Très vite, on comprend que ce ne sont pas vraiment des lunettes. Il s’agit davantage d’une armure, ou d’un ingénieux paravent, afin de dissimuler non pas ses yeux, mais plutôt ses émotions, impossibles à refouler.
Et notre échange sera effectivement émotif. Pendant pas loin de deux heures, l’homme, fin quarantaine, nous parlera de sa blonde – pardon, son ex, un mot qu’il peine à prononcer sans s’étrangler – et surtout la mère de ses enfants. Il sera beaucoup question d’eux, de la peine qu’il souhaite leur épargner, de la formulation choisie pour leur expliquer, et de cet engagement ferme à ne jamais, au grand jamais, leur parler en mal de leur autre parent.
On l’aura compris : le témoignage qui suit ne sera pas gai. Mais il sera vrai. Richard est tout juste séparé. En fait, il ne l’est pas encore officiellement. La famille ne le sait pas. Une poignée d’amis, fidèles au poste, sont au courant. Les enfants, pas encore. Richard a voulu leur épargner les Fêtes et le début de l’année. Bref, notre homme a les deux pieds dans ce chaos sans nom, ce tremblement de terre indicible, qui met fin à une histoire qu’il croyait sinon éternelle, du moins inébranlable.
Il faut dire que son château de cartes a mis du temps à s’effondrer. Pendant près de 20 ans, il y a cru dur comme fer. Certes, les dernières années ont été laborieuses, pour toutes sortes de raisons – on y viendra – mais leurs fondations semblaient si solides…
C’est au tournant de la trentaine qu’il rencontre la mère de ses enfants, appelons-la Juliette*, après une bonne dizaine d’années à papillonner, à gauche à droite, et avec des « amies modernes », comme il dit. « J’ai une libido très, très, très élevée, débute notre homme. Même encore aujourd’hui. »

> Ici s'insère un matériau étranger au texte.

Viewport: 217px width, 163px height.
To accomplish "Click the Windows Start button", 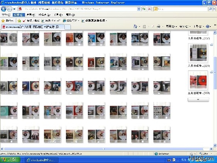I will tap(10, 160).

Si je pouvais faire l’amour cinq fois par jour, je le ferais !
Richard, fin quarantaine
Richard travaille à l’époque dans des bars, vit de nuit et multiplie les flirts et les déménagements, avant de finalement se caser, contre toute attente, en rencontrant sa Juliette. Il débarque chez elle au deuxième rendez-vous, un certain vendredi – « et je ne suis jamais reparti ! »

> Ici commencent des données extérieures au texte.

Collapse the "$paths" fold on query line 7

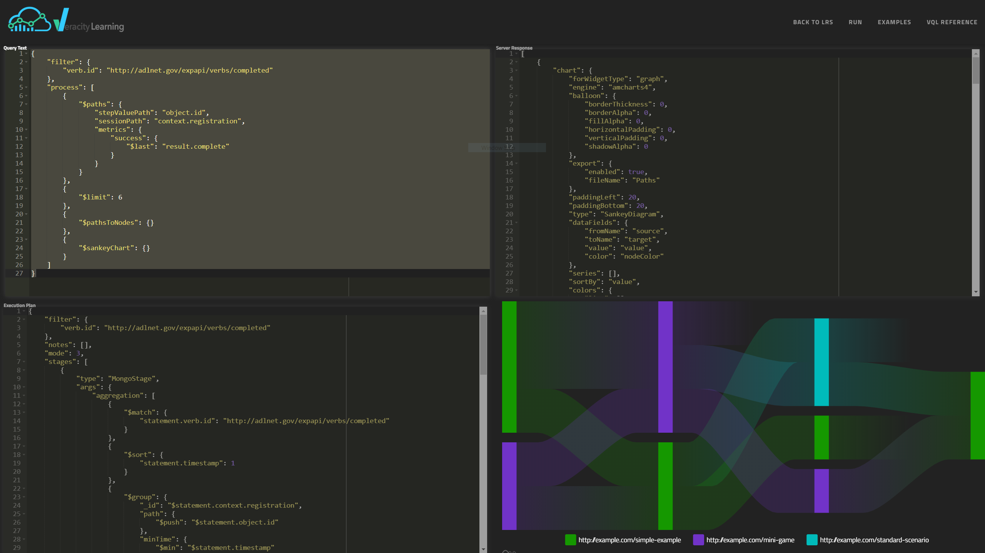tap(26, 104)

Il faut dire qu’il a trouvé son match : au lit, c’est « formidable », enchaîne-t-il. « Elle a une libido aussi forte que la mienne. Des journées, on faisait l’amour treize fois, huit fois, dix fois ! C’était respectueux et excitant. Aucune affaire qui sort vraiment du cadre, mais une sexualité saine. Pauvre madame qui restait à côté de l’appartement, elle a dû nous entendre souvent ! »

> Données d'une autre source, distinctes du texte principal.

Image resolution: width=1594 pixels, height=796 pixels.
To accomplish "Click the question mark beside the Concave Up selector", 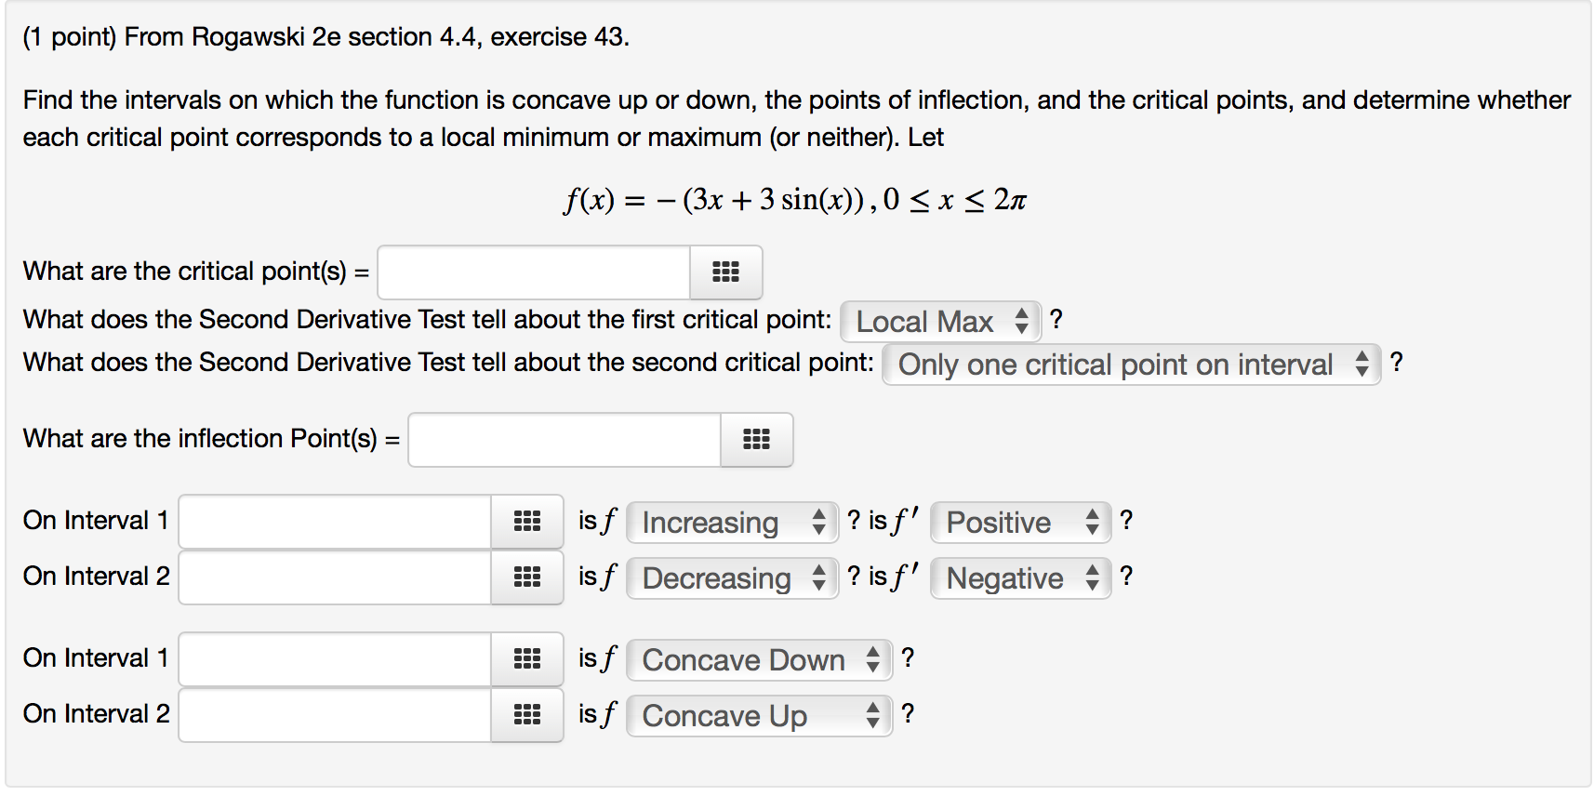I will click(x=909, y=714).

« Moi, ce qui m’excite, glisse-t-il, c’est l’excitation de ma conjointe ! Voir qu’elle veut quelque chose que je peux lui donner, c’est extraordinaire ! »
La lune de miel s’étire sur de nombreuses années. Même les enfants n’ont pas (trop) raison de leur libido. Tout semble donc aller pour le mieux, dans le meilleur des mondes, jusqu’à tout dernièrement, en fait. Il y a cinq ou six ans, plus exactement, Richard note que leur rythme de croisière commence à ralentir. Il a le sentiment qu’ils font « beaucoup moins » l’amour. Puis, en faisant le calcul, il constate : « Sur 30 jours, on avait fait l’amour 31 fois ! »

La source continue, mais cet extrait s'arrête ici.